There is no generally agreed meaning to financialization. I understand it as a historic transformation of the capitalist economy -- an epochal change that has taken place during the last four decades.
It would be a mistake to think of financialization as simply the incredible rise of finance, or the growth of speculative profits. Financialization is fundamentally about the transformation of industrial and commercial enterprises, seeking profit in financial activities; the transformation of banks, seeking profits in financial transactions and in dealing with households; the transformation, finally, of households, being sucked into the operations of finance to borrow but also to manage pensions and insurance. It represents a deep change of economic but also social life, affecting even ethics and morality.
What did financialization have to do with the economic crisis of 2007-2008 -- or to put another way -- why should we be concerned about financialization today?
The crisis of 2007-2009 is a systemic crisis of financialized capitalism. Think about it: a vast global crisis broke out because U.S. financial businesses had made bad loans to the poorest section of the U.S. working class. Such a development would have been unthinkable in the 19th century.
Needless to say, real capitalist accumulation has been in serious difficulty for a long time and profitability, though it has recovered, remains weak by the standards of the 1960s. This is the background against which financialization has produced a succession of bubbles which seriously affect the real economy when they burst.
There is a passage that especially caught my attention: "The autumn of U.S. hegemony, whether due to financialization or not, has coincided with substantial inflows to the U.S., including remarkably, from some of the poorest countries of the world." This seems quite a paradox. Could you expand?
This is indeed one of the major paradoxes of financialization. The global growth of finance has been predicated upon the role of the dollar as the international reserve currency -- the closest things that exists to a world money today. Developing countries, mostly China, but even some of the poorest countries in the world have been hoarding dollars to be able to participate in the world market. Dollars are hoarded by buying U.S. government bonds, that is, by sending capital to the U.S. The result is that, on a net basis, the U.S. has been receiving capital from the rest of the world, not exporting it.
This is a vast privilege that allows the U.S. to cheaply finance its government. Developing countries, meanwhile, are led to financialize their economies as they acquire very liquid U.S. assets.
In the conclusion you write, "Confronting financialization is inherently a stance that leads to anti-capitalist ideas, policies and practices." Why is this so, rather than for a example, a model of regulating finance, toward more balance, i.e. a more Keynesian world where the economy is regulated toward the interests of full-employment and all that brings?
Financialization is a historic change, a deep transformation of mature and developing capitalist economies. It is not merely the result of policy changes, such as financial liberalization, though they have certainly contributed to it. It follows that financialization cannot be confronted by simply regulating finance, or effecting policy changes at the macroeconomic level. Naturally, these should take place to restrain finance but a lot more is required to reverse financialization.

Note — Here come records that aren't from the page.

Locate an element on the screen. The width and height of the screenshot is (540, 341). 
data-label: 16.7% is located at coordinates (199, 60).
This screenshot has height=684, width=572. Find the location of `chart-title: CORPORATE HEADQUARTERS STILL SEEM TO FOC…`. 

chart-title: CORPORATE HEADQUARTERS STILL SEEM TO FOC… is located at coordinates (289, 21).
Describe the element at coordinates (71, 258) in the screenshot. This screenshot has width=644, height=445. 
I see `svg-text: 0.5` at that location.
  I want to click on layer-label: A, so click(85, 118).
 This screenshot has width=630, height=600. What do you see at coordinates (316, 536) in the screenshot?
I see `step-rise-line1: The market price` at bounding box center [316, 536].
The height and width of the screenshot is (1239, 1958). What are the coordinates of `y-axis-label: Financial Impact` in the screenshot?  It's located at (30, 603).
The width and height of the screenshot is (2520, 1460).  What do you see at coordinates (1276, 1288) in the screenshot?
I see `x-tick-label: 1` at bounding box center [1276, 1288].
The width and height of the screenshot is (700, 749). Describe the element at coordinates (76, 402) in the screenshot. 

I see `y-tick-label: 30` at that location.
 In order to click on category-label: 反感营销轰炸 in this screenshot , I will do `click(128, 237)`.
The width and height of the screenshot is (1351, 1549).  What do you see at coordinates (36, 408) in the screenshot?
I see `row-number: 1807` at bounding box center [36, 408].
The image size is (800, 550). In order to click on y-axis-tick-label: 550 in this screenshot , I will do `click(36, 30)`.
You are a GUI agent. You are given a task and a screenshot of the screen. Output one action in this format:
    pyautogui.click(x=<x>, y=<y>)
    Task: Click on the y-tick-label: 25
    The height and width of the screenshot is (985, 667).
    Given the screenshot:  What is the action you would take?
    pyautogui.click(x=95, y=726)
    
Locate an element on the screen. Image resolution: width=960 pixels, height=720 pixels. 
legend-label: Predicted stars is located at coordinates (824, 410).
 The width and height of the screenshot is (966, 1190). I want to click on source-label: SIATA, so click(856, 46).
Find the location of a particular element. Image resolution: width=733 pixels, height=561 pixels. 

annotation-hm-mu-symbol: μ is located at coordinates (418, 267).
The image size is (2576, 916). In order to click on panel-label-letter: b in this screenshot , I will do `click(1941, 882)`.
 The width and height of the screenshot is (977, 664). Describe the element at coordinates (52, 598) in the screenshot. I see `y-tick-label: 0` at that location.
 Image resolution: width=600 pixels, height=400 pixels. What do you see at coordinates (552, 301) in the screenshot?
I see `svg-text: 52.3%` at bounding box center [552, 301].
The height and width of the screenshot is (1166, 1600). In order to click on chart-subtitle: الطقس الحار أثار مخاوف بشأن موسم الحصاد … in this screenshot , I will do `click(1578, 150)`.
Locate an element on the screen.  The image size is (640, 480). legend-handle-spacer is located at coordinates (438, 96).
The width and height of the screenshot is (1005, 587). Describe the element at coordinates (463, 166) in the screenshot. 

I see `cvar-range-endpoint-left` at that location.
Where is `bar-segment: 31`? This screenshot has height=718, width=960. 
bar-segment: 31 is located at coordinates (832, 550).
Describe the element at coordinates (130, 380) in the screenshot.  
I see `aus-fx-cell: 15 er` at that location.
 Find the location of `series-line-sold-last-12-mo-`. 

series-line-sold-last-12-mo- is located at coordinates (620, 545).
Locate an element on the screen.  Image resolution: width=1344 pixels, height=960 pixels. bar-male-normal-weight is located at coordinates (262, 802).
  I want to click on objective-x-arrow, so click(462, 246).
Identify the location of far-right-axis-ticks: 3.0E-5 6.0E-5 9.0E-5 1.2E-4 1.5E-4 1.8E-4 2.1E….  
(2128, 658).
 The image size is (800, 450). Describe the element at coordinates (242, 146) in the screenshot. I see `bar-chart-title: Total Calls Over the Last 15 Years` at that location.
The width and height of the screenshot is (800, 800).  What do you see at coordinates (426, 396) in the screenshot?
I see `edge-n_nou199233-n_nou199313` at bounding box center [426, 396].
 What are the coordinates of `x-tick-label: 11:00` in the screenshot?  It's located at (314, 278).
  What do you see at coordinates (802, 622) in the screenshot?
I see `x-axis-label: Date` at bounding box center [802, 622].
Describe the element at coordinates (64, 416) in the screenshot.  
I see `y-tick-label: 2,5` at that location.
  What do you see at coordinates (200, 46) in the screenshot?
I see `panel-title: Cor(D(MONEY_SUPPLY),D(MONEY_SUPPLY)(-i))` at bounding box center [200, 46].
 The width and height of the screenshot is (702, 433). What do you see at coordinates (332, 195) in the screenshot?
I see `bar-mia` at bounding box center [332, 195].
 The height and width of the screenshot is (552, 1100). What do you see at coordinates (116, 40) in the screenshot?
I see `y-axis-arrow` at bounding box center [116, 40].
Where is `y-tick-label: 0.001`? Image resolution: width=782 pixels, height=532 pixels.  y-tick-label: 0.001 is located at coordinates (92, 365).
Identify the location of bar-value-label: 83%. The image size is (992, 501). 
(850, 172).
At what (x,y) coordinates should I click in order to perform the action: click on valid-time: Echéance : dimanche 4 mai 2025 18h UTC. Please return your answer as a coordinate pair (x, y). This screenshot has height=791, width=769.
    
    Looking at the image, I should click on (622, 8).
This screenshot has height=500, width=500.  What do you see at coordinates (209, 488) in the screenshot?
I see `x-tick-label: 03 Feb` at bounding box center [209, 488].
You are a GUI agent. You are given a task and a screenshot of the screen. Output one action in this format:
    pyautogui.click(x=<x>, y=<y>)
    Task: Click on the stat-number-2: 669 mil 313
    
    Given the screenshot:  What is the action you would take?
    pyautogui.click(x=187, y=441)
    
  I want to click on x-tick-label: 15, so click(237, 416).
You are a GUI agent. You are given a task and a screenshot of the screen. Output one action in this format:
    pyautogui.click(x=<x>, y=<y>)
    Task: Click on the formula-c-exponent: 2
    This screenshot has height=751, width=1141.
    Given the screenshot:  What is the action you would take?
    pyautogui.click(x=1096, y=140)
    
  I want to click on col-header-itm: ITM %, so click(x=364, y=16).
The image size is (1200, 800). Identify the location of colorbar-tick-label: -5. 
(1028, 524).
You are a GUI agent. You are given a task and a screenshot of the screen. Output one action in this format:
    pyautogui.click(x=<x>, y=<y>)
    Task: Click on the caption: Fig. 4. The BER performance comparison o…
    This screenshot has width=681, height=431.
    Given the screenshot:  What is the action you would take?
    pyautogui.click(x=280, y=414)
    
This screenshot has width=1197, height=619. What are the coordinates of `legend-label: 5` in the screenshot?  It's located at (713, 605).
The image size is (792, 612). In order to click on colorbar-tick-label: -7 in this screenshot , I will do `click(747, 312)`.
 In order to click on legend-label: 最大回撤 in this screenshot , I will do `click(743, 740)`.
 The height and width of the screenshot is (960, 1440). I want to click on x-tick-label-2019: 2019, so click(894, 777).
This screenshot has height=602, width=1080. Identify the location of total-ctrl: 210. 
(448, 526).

To be more specific, the operations of industrial and commercial enterprise would have to be distanced from finance; there would have to be public ownership and control over banks; there would also have to be restored public provision of housing, education, health and pensions to take finance out of the lives of individual workers. These are deep changes in economy and society that would move the balance of power against capital and in favour of labour.
Related to that, why is it, in your view, socialism -- if I understand what you write correctly -- then the actual alternative?
The struggle to reverse financialization is part and parcel of the struggle to achieve socialism. It is not necessary to achieve socialism in order to reverse financialization, indeed achieving socialism is a far more complex issue. But fighting to restrain finance and to remove its influence from everyday life is a vital part of the fight for socialism. This is precisely the kind of socialism that we need for the 21st century -- associational, communal, democratic and innovative in dealing with social problems by financialized capitalism.
Costas Lapavitsas is a Professor of Economics at the School of Oriental and African Studies, University of London. He is a member of Research on Money and Finance (RMF). He is the lead author of the new RMF report "Breaking Up? A Route Out of the Eurozone Crisis." His previous publications include Social Foundations of Markets, Money and Credit and Political Economy of Money and Finance.